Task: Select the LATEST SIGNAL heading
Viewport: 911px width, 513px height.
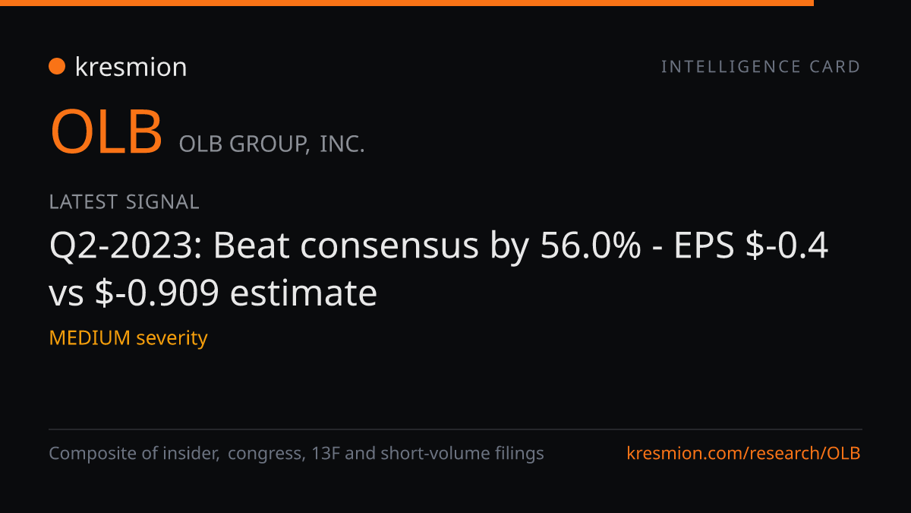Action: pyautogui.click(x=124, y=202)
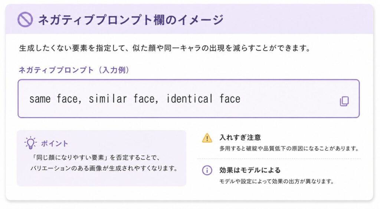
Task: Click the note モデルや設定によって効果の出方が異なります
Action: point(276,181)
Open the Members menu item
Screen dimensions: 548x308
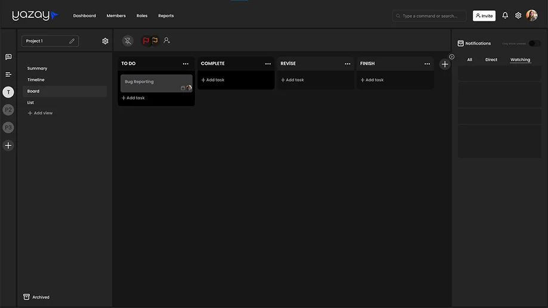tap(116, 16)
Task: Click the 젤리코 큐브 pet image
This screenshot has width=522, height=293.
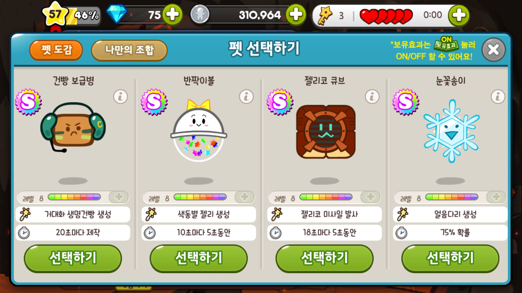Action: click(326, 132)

---

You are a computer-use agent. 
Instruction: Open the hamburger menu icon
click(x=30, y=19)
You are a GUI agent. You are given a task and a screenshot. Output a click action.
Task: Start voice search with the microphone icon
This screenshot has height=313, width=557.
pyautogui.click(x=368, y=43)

...

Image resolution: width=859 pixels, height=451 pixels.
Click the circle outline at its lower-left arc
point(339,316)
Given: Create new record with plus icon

_Exercise brief_
Where a line above includes "with", copy that line.

_Answer to this task_
Task: Start voice search with the microphone icon
Given: Create new record with plus icon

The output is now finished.